Exercise objective => For the data below, restate word for word only the lines from the line containing "Given: Click the Xe2 Vector Engine title" through the line containing "Open the Add file dropdown", both ends included.
——————
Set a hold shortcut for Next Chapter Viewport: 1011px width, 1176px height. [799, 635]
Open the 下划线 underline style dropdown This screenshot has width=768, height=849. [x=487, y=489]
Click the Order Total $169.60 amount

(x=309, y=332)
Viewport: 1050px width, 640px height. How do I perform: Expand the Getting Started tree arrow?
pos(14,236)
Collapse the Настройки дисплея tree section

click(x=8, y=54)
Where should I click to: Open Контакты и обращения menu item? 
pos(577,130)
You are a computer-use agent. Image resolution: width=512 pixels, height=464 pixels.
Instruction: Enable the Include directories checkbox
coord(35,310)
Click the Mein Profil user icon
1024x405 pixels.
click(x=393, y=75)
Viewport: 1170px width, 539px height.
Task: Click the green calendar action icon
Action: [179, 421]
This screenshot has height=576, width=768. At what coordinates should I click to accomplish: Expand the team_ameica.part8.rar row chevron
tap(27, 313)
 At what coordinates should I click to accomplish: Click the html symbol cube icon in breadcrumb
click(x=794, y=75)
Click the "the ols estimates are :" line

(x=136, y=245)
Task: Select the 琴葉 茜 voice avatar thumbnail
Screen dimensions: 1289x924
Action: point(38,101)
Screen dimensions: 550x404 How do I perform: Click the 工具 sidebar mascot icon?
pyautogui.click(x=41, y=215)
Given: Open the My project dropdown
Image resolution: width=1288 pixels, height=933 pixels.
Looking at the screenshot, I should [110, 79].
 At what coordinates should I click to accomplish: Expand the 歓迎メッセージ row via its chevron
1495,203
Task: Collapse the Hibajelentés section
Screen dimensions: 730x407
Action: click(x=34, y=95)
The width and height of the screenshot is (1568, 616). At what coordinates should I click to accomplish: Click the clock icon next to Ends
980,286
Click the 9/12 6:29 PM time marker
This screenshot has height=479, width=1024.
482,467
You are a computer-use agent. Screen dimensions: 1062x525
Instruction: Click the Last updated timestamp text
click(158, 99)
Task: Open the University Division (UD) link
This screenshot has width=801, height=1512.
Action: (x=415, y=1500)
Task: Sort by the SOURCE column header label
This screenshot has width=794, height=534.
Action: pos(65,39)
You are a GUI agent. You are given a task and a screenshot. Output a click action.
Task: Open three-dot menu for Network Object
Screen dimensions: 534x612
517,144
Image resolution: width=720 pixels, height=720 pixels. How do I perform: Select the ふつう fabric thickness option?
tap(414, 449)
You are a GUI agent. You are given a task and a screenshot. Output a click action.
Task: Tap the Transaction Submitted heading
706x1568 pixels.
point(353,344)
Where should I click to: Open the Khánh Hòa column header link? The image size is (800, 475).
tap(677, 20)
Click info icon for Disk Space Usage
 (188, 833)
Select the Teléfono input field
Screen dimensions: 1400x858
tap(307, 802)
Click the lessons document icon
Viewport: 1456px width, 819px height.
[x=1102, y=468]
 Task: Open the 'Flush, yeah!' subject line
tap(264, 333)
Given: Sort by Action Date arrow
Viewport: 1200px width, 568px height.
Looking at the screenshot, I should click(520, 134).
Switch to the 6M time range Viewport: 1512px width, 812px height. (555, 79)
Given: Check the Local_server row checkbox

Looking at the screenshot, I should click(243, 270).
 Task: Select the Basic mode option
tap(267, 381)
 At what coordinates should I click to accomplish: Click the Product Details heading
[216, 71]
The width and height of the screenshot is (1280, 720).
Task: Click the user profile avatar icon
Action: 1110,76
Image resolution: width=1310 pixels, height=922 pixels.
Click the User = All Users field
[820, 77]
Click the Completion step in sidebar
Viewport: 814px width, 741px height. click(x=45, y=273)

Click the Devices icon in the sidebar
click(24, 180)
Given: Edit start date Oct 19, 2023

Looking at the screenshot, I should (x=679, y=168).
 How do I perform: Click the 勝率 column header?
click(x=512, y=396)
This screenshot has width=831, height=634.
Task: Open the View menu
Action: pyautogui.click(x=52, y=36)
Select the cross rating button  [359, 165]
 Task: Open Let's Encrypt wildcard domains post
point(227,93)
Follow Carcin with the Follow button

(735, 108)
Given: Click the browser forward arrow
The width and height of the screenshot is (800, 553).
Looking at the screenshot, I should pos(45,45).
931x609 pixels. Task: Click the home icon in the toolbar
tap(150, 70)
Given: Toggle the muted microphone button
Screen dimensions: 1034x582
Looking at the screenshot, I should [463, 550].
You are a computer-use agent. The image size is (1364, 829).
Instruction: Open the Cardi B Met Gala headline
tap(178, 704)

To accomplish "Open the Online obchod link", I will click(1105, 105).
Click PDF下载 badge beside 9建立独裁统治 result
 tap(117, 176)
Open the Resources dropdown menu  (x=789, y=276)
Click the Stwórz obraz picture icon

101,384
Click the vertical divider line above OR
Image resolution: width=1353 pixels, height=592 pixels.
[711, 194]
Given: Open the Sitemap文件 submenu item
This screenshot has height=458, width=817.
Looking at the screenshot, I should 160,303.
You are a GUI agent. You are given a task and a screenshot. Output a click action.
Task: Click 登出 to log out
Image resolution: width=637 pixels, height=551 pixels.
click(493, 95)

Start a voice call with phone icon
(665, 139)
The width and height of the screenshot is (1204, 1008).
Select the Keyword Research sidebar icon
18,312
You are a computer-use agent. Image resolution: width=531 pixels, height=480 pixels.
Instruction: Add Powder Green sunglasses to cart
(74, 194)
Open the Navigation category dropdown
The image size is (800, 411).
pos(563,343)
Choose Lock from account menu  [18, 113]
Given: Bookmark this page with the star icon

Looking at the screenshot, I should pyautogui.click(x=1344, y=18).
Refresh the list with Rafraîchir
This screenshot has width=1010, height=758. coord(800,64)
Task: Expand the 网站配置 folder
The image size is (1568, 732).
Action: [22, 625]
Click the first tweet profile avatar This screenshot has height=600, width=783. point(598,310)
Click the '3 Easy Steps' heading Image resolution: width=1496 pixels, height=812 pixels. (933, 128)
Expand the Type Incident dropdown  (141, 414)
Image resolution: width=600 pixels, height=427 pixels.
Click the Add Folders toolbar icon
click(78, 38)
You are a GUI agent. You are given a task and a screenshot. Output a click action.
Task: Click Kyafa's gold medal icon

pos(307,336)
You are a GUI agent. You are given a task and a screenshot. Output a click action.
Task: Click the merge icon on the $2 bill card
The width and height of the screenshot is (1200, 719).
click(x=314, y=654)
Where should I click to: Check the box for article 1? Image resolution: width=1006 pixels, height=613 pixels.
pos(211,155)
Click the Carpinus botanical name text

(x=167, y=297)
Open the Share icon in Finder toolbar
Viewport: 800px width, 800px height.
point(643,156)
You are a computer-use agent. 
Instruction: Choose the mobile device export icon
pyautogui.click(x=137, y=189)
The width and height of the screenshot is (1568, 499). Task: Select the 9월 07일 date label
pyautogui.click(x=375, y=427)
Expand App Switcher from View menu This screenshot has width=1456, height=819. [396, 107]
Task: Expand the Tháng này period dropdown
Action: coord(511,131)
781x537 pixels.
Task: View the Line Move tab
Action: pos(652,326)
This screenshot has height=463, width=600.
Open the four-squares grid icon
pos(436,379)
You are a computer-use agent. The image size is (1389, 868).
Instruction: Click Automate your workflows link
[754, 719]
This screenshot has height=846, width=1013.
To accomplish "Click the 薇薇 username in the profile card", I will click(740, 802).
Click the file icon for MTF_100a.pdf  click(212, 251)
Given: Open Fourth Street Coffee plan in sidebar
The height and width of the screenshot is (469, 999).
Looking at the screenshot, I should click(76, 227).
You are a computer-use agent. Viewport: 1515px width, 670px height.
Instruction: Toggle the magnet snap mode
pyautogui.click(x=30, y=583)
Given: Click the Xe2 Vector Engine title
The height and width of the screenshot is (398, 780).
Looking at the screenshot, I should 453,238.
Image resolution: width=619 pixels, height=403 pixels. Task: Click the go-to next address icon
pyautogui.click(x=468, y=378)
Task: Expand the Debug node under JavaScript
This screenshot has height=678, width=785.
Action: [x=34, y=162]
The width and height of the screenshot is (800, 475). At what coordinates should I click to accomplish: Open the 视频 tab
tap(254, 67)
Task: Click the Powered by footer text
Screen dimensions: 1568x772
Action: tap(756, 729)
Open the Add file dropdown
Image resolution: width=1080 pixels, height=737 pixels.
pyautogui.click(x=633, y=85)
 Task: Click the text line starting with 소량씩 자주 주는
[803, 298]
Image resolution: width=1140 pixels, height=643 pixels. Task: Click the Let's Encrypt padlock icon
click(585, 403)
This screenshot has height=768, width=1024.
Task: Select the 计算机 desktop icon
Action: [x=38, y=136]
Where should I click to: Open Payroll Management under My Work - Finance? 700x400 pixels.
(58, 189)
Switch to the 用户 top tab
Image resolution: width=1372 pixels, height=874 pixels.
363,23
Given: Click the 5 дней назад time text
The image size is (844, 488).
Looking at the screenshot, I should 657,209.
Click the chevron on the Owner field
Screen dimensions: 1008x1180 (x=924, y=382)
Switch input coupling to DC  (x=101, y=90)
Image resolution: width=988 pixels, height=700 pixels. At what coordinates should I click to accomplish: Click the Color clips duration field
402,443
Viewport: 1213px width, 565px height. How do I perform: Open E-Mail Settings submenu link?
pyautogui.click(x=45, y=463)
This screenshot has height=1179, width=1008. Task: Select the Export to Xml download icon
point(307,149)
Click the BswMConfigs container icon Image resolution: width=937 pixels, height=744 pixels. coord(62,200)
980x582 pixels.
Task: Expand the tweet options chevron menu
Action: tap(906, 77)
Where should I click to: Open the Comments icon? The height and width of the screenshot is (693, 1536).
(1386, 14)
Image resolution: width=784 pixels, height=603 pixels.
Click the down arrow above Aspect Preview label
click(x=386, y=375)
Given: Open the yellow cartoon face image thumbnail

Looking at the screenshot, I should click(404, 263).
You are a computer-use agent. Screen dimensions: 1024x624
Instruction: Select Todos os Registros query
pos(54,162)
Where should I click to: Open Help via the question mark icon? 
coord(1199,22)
——————
Result of the exercise =>
Given: Click the Xe2 Vector Engine title
The height and width of the screenshot is (398, 780).
Looking at the screenshot, I should 453,238.
Image resolution: width=619 pixels, height=403 pixels. Task: Click the go-to next address icon
pyautogui.click(x=468, y=378)
Task: Expand the Debug node under JavaScript
This screenshot has height=678, width=785.
Action: [x=34, y=162]
The width and height of the screenshot is (800, 475). At what coordinates should I click to accomplish: Open the 视频 tab
tap(254, 67)
Task: Click the Powered by footer text
Screen dimensions: 1568x772
Action: tap(756, 729)
Open the Add file dropdown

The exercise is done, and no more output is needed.